▶ **ARTIKEL**:
Eine für alle: Neocaridina heteropoda

Zwerggarnelen der Gattungen Caridina und Neocaridina sind die Modetiere der Aquaristik des 21. Jahrhunderts. Als Uwe Werner 1998 das erste Buch überhaupt zu dem Thema „Garnelen, Krebse und Krabben im Süßwasseraquarium“ im Aqualog-Verlag publizierte, kannte man zwar schon ein paar Arten im Hobby. Jedoch war es kaum möglich, gesicherte Informationen über die damals mehr oder weniger pauschal als Bienen- oder Hummelgarnelen importierten Tierchen zu erhalten.

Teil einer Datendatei
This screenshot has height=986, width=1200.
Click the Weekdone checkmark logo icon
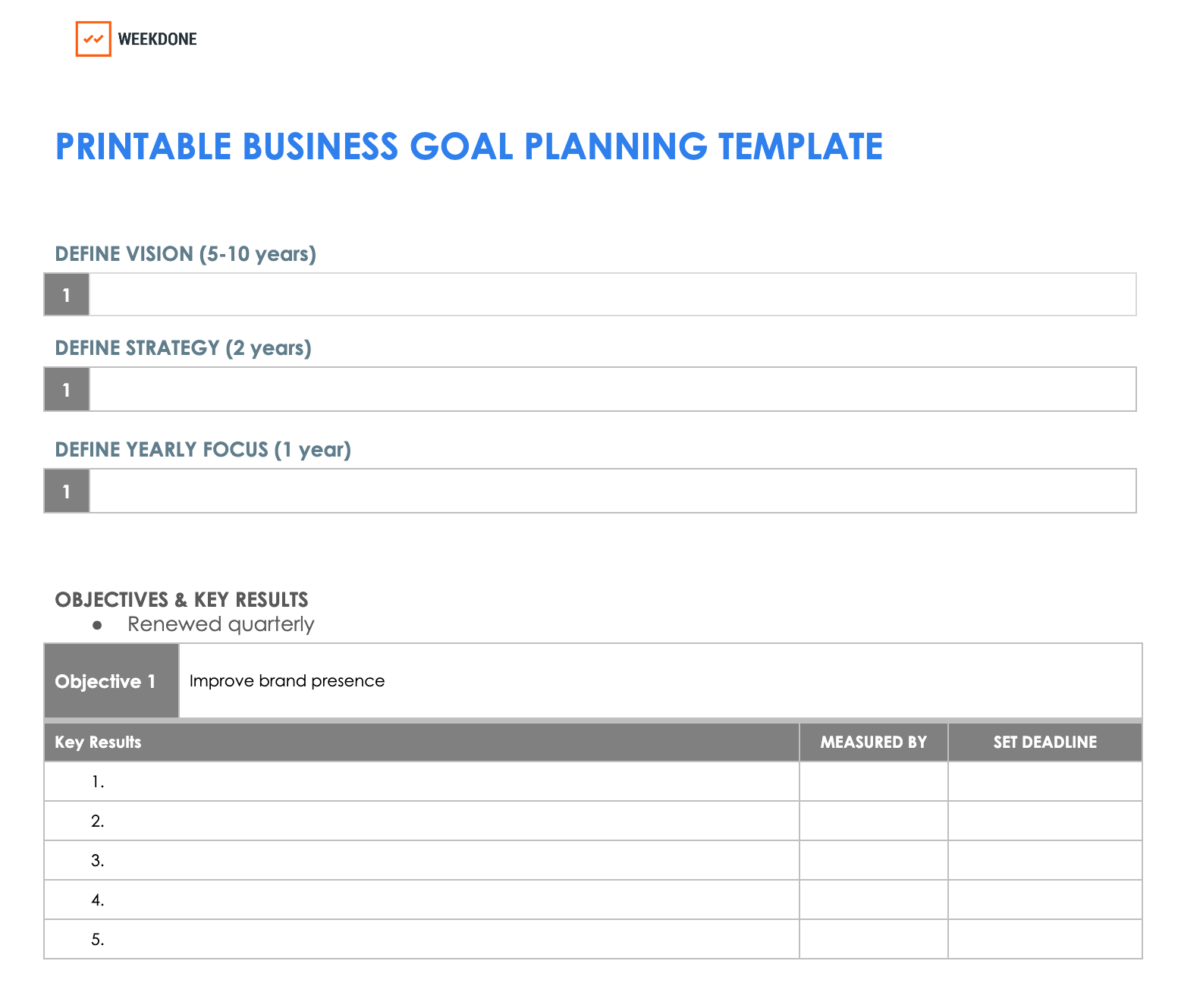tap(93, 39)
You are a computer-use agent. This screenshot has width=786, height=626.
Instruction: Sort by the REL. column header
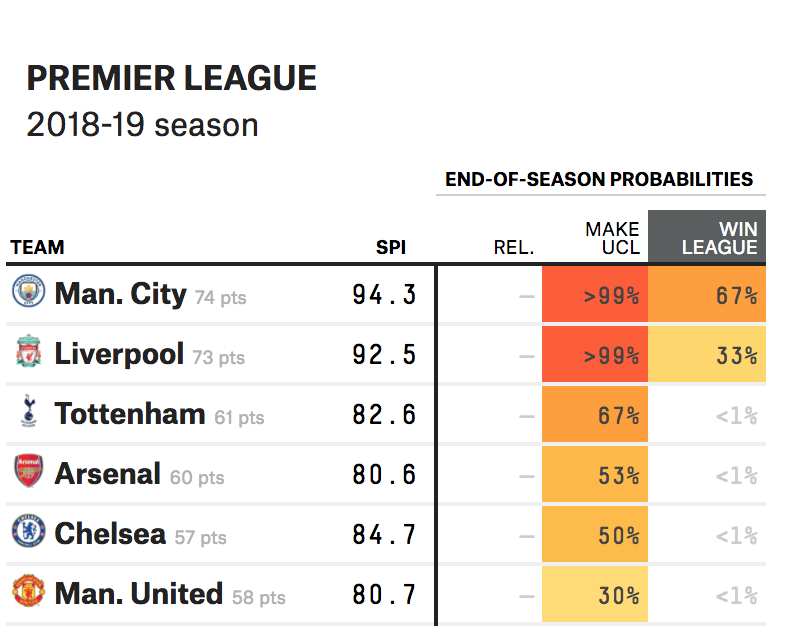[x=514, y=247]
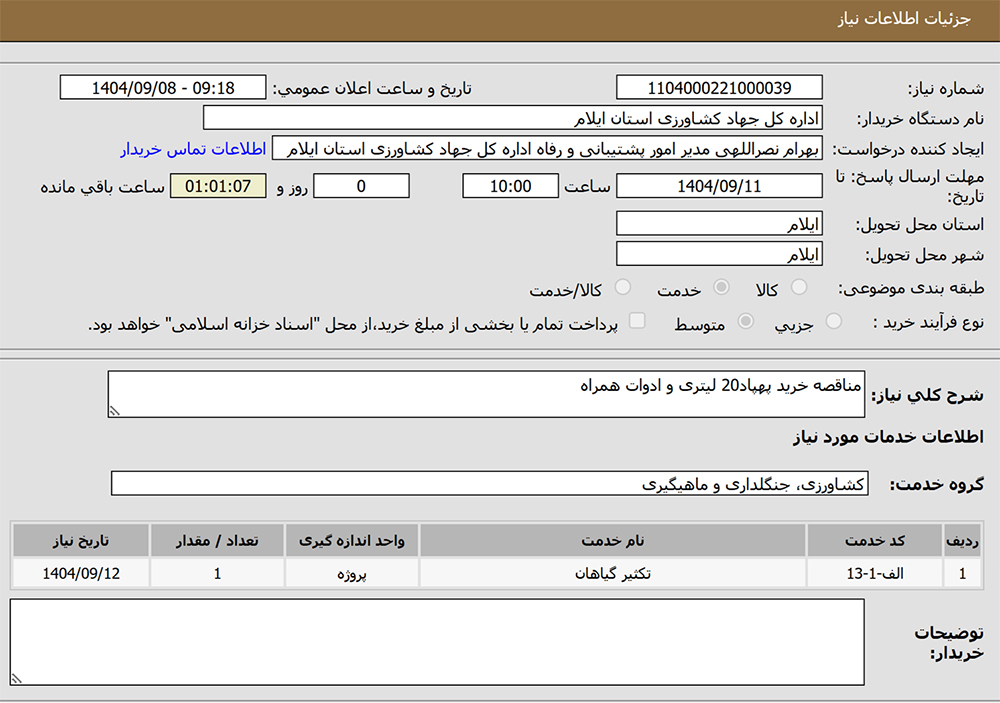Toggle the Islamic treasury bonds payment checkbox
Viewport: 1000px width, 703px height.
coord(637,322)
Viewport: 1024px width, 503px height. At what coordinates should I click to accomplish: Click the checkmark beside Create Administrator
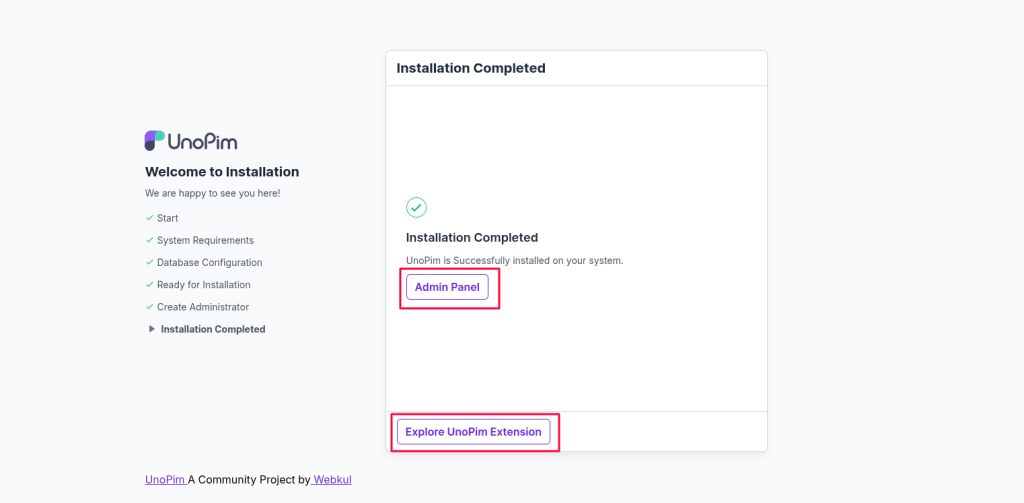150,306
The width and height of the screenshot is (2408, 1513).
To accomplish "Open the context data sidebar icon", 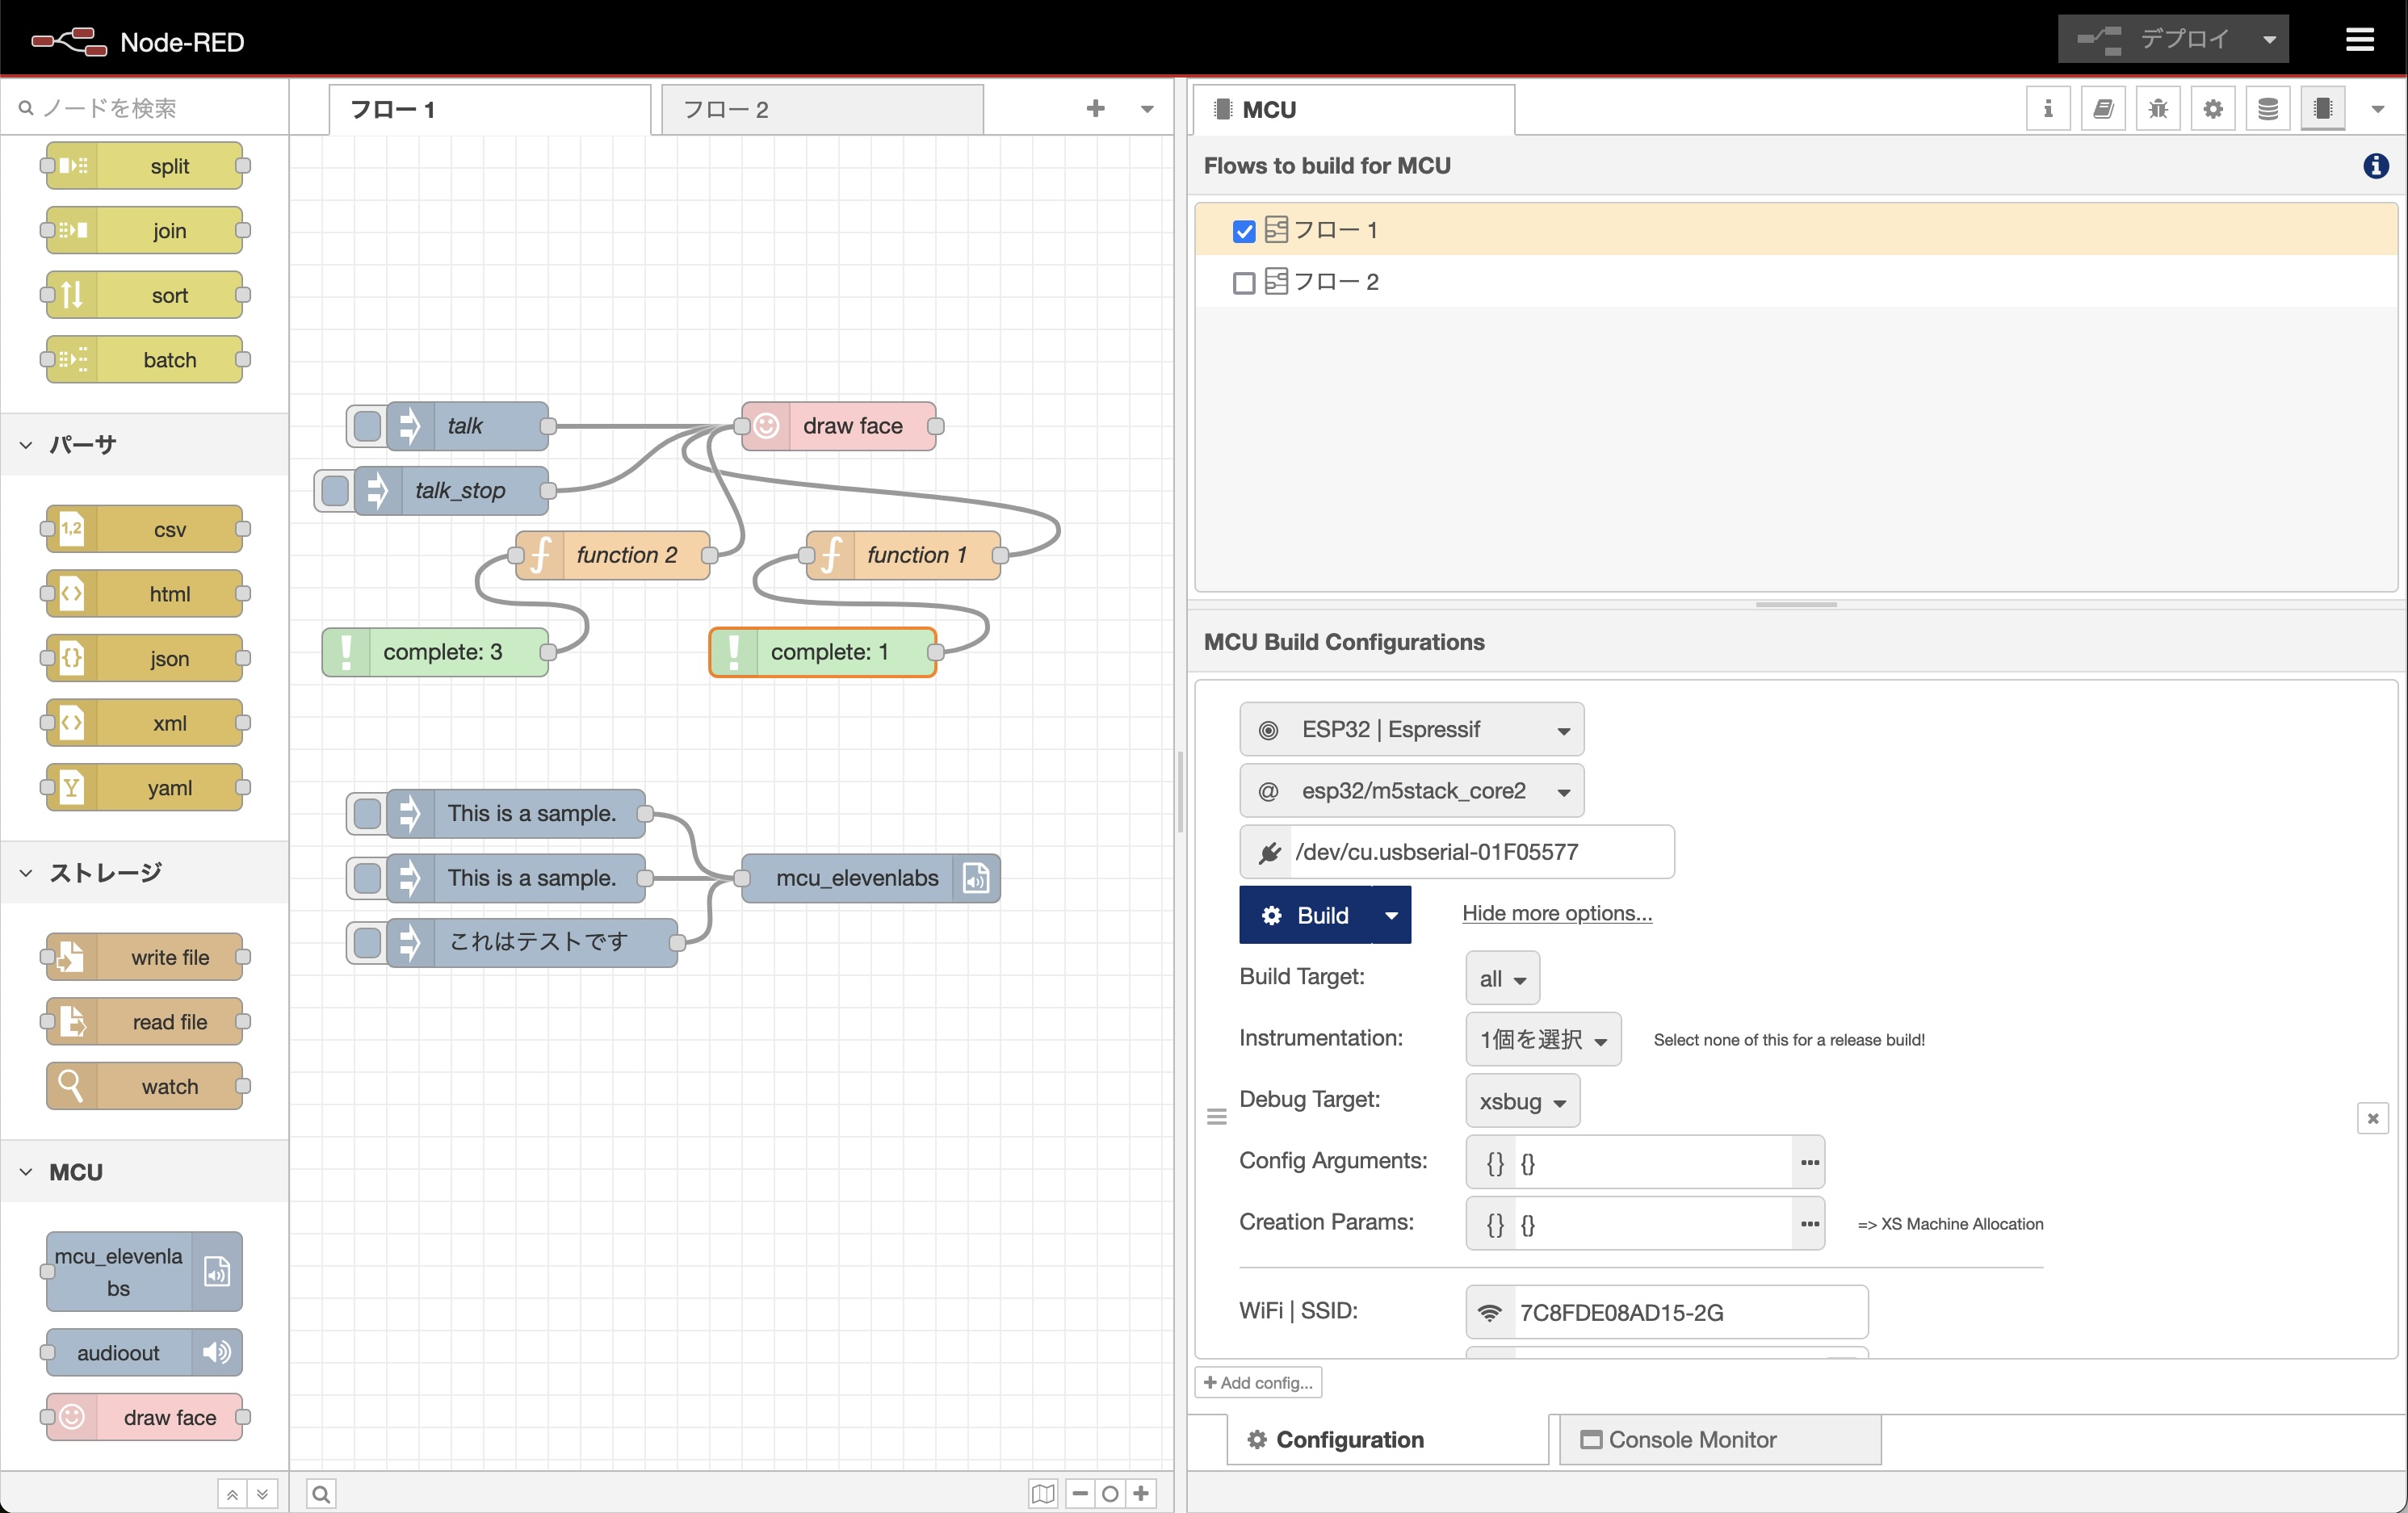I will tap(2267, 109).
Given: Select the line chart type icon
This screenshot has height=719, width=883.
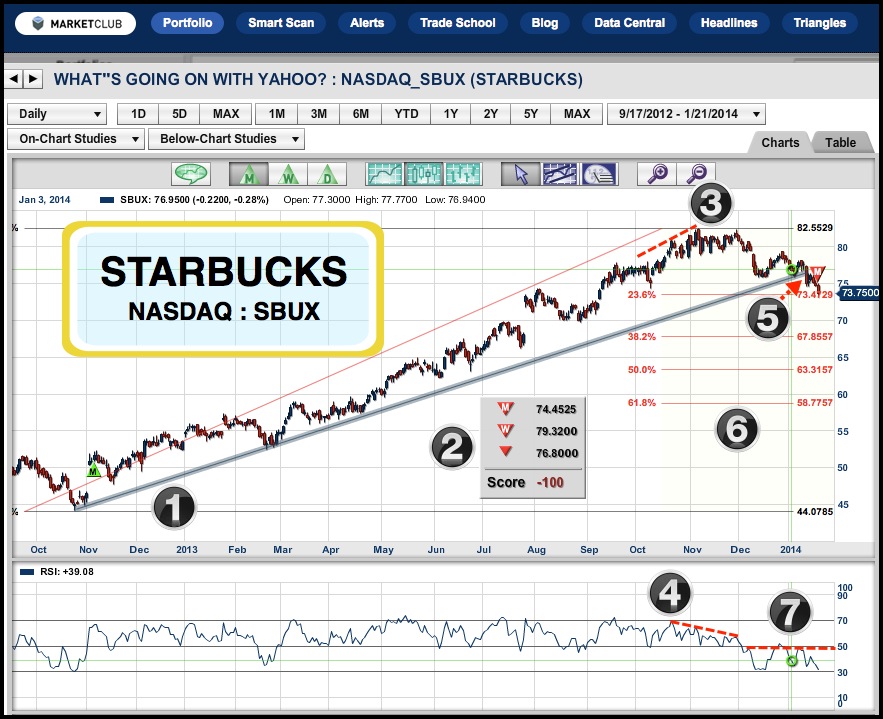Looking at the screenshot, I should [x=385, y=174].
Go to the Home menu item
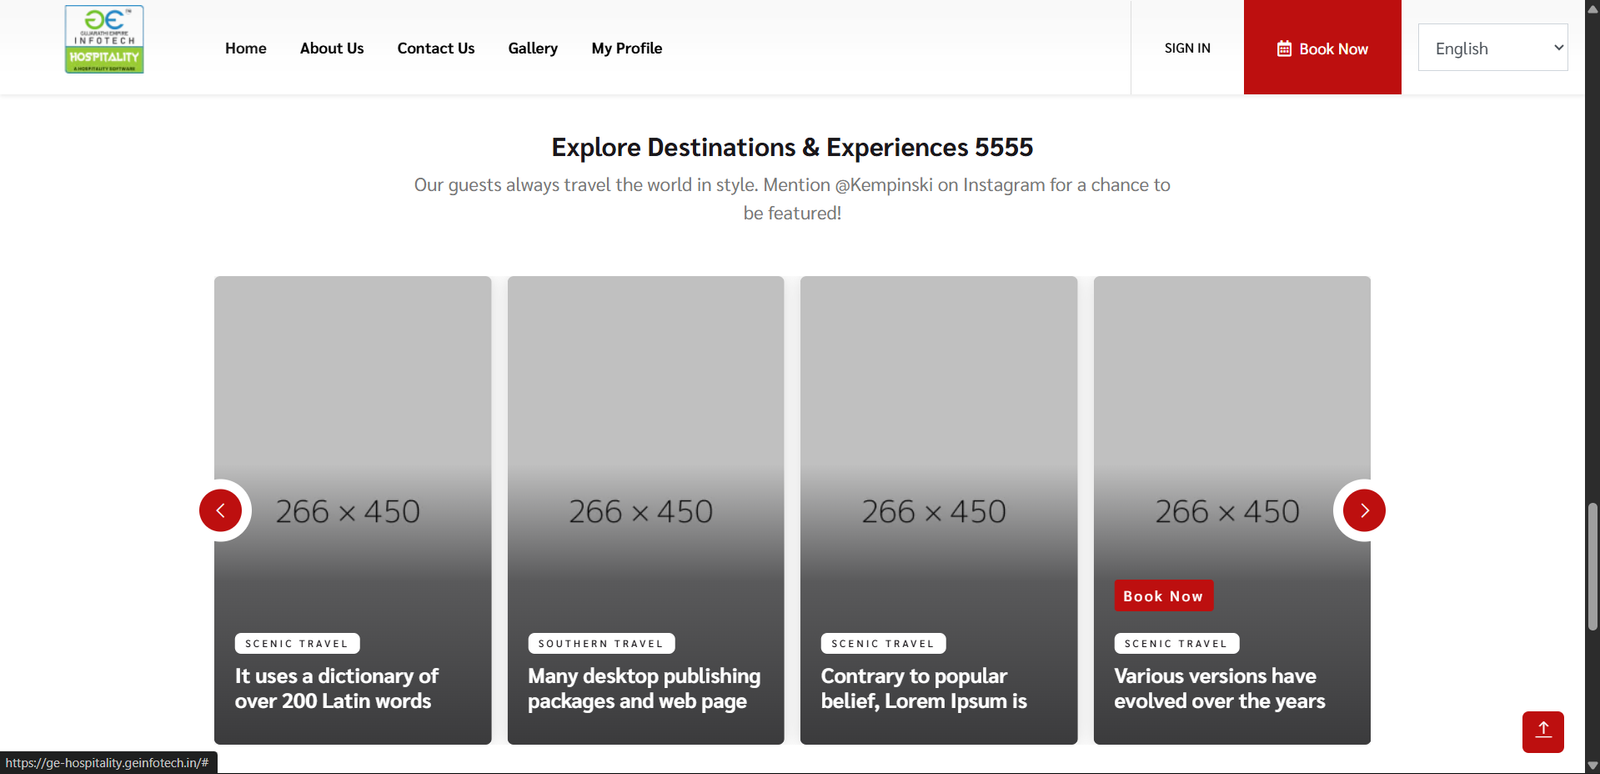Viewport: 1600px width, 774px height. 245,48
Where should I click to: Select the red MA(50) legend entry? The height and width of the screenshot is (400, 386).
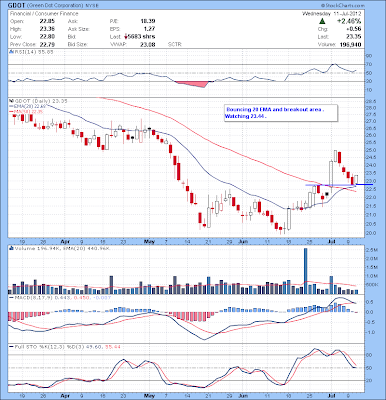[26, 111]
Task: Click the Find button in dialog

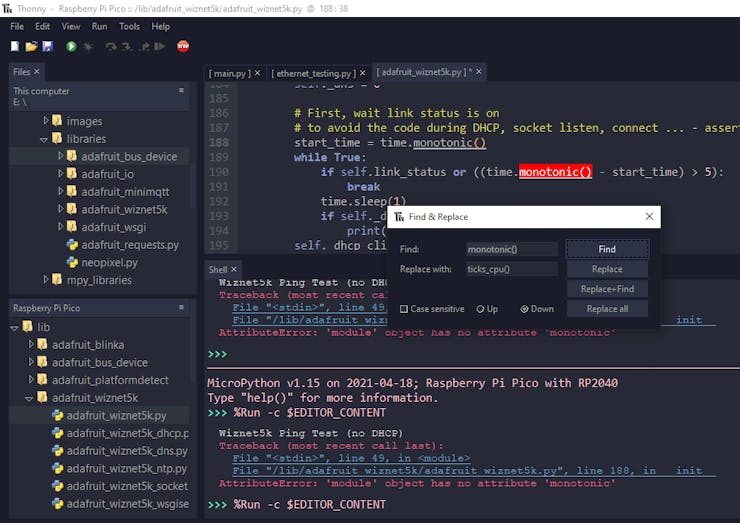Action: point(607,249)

▶ **GEFORDERTE AUFGABE**: Übertragen Sie aus dem Artikel über Neocaridina heteropoda die Passage von „Zwerggarnelen der Gattungen“ bis „Tierchen zu erhalten.“ Zeichen für Zeichen. Das Material wird hierfür nicht benötigt.

▶ **DAS ERGEBNIS**:
Zwerggarnelen der Gattungen Caridina und Neocaridina sind die Modetiere der Aquaristik des 21. Jahrhunderts. Als Uwe Werner 1998 das erste Buch überhaupt zu dem Thema „Garnelen, Krebse und Krabben im Süßwasseraquarium“ im Aqualog-Verlag publizierte, kannte man zwar schon ein paar Arten im Hobby. Jedoch war es kaum möglich, gesicherte Informationen über die damals mehr oder weniger pauschal als Bienen- oder Hummelgarnelen importierten Tierchen zu erhalten.